**TASK STATEMENT**
Every line from the one with "You are a GUI" through the end of the records below should be restated word for word, and nothing outside that span.

**EXERCISE MATERIALS**
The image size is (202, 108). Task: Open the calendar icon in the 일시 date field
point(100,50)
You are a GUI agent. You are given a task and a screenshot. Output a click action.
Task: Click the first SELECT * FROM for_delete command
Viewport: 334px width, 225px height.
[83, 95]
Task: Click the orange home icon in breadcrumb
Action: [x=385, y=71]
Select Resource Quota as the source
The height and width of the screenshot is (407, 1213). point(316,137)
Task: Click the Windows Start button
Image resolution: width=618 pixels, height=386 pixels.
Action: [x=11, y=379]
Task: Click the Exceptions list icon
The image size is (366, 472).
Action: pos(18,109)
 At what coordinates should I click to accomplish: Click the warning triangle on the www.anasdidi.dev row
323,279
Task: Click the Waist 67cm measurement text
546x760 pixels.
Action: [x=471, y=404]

**ANSWER AREA**
You are a GUI agent. You are given a task and a screenshot. Output a click action.
Task: Click the first SELECT * FROM for_delete command
Viewport: 334px width, 225px height.
[83, 95]
Task: Click the orange home icon in breadcrumb
Action: [x=385, y=71]
Select Resource Quota as the source
The height and width of the screenshot is (407, 1213). point(316,137)
Task: Click the Windows Start button
Image resolution: width=618 pixels, height=386 pixels.
Action: [x=11, y=379]
Task: Click the Exceptions list icon
The image size is (366, 472).
Action: pos(18,109)
 At what coordinates should I click to accomplish: Click the warning triangle on the www.anasdidi.dev row
323,279
Task: Click the Waist 67cm measurement text
546x760 pixels.
Action: [x=471, y=404]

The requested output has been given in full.